Description of the task:
Collect all lines containing the word "right" from the data.

[[ Data to examine, beginning ]]

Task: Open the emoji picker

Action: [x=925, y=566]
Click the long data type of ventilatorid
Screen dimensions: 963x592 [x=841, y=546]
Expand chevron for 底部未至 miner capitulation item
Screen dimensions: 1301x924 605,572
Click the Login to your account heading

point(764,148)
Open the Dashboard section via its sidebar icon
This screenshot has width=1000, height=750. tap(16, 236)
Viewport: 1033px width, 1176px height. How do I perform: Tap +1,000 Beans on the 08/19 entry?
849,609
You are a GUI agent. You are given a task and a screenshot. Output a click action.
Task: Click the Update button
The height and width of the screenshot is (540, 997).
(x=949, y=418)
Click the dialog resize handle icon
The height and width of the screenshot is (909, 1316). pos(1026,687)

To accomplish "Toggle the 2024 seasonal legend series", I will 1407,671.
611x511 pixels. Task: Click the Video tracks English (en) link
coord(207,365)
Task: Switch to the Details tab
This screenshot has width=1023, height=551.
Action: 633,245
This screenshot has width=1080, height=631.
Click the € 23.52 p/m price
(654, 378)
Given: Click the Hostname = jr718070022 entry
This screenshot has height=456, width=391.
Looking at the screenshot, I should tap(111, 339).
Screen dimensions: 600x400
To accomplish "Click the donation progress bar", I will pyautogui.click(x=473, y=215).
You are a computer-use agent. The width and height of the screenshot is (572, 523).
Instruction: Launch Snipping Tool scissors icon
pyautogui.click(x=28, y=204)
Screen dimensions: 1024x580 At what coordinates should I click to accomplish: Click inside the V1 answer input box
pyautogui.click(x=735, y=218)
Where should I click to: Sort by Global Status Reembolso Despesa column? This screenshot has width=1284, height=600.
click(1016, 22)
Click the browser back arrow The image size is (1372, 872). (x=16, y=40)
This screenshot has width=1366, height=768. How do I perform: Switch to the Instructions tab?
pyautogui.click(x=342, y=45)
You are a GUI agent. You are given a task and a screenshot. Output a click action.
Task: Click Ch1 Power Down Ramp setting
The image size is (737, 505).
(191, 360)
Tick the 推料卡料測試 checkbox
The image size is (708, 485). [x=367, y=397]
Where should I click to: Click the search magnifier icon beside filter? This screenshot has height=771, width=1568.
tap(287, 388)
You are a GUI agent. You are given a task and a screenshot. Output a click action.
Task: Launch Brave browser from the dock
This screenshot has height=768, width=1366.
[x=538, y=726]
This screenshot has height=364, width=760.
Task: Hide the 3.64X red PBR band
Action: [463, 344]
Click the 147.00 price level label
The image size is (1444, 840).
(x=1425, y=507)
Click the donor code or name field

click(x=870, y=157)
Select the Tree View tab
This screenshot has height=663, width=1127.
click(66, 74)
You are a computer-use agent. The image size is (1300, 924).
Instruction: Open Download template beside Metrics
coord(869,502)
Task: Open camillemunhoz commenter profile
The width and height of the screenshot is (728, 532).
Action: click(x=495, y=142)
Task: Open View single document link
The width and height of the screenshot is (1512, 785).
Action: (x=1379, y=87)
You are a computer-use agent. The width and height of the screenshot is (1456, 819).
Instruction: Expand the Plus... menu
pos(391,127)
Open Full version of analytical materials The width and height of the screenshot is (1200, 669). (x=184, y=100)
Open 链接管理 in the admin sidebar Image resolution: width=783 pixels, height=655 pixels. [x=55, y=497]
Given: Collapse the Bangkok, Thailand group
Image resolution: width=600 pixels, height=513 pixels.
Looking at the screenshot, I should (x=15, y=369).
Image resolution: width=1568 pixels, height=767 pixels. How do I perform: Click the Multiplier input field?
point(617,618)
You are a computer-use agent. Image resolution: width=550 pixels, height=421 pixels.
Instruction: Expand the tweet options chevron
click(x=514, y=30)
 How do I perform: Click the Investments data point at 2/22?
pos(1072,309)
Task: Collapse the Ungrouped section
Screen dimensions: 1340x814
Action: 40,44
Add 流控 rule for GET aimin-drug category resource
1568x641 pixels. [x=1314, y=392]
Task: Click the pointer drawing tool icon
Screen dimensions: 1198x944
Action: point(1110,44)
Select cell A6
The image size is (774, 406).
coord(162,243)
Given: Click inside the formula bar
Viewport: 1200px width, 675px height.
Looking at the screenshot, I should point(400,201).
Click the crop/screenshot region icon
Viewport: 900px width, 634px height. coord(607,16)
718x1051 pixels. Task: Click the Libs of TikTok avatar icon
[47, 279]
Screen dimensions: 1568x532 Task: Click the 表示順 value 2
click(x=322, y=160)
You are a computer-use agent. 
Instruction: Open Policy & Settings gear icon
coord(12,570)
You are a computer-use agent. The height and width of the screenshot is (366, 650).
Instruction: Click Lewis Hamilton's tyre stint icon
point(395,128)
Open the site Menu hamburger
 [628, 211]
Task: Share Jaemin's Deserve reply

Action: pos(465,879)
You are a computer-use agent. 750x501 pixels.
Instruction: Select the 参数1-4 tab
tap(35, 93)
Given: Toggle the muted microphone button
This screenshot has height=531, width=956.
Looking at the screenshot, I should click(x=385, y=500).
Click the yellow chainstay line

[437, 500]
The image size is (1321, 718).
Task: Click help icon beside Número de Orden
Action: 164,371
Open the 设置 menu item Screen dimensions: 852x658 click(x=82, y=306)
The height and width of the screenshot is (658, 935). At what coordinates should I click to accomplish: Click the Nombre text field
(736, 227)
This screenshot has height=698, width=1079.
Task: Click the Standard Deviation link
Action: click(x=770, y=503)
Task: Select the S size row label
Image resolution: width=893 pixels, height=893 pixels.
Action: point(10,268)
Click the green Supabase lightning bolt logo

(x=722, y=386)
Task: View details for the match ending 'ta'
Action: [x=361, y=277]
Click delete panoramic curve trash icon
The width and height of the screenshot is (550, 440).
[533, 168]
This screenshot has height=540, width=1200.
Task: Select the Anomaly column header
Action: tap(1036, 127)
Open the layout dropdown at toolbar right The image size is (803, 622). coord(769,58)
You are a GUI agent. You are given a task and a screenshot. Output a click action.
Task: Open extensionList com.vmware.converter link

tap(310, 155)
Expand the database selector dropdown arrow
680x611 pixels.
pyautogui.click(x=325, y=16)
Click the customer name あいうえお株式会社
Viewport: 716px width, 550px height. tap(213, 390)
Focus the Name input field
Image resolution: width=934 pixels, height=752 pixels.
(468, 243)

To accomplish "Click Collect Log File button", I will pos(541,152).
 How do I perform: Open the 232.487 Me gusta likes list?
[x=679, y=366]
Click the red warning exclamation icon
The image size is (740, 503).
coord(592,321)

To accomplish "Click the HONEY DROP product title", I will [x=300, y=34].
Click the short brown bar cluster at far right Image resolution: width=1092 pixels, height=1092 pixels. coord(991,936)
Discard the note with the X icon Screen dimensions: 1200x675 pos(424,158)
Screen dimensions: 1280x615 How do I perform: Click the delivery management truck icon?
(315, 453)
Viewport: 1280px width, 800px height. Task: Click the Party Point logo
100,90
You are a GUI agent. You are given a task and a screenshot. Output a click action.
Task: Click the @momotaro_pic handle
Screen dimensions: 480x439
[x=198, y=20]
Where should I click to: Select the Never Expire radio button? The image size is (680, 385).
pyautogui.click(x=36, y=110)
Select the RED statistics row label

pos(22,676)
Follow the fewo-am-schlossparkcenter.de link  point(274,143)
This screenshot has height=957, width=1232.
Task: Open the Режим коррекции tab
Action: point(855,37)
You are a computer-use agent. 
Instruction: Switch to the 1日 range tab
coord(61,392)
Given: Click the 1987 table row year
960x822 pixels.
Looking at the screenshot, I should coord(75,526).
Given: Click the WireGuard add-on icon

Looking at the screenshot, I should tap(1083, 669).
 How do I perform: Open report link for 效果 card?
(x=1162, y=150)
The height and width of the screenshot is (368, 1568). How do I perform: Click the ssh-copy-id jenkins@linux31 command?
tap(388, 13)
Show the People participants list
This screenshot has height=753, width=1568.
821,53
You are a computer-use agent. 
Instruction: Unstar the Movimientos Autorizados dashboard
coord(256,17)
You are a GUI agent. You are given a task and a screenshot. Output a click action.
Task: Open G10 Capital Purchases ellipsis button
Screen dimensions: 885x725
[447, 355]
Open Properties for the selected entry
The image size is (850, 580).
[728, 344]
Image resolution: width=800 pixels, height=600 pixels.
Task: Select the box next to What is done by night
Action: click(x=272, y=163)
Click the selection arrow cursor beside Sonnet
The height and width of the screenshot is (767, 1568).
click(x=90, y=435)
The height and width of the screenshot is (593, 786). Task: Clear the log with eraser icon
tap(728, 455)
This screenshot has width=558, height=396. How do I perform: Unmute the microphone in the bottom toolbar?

[[ Data to examine, end ]]

Exercise solution:
Open the layout dropdown at toolbar right The image size is (803, 622). coord(769,58)
Click the short brown bar cluster at far right Image resolution: width=1092 pixels, height=1092 pixels. coord(991,936)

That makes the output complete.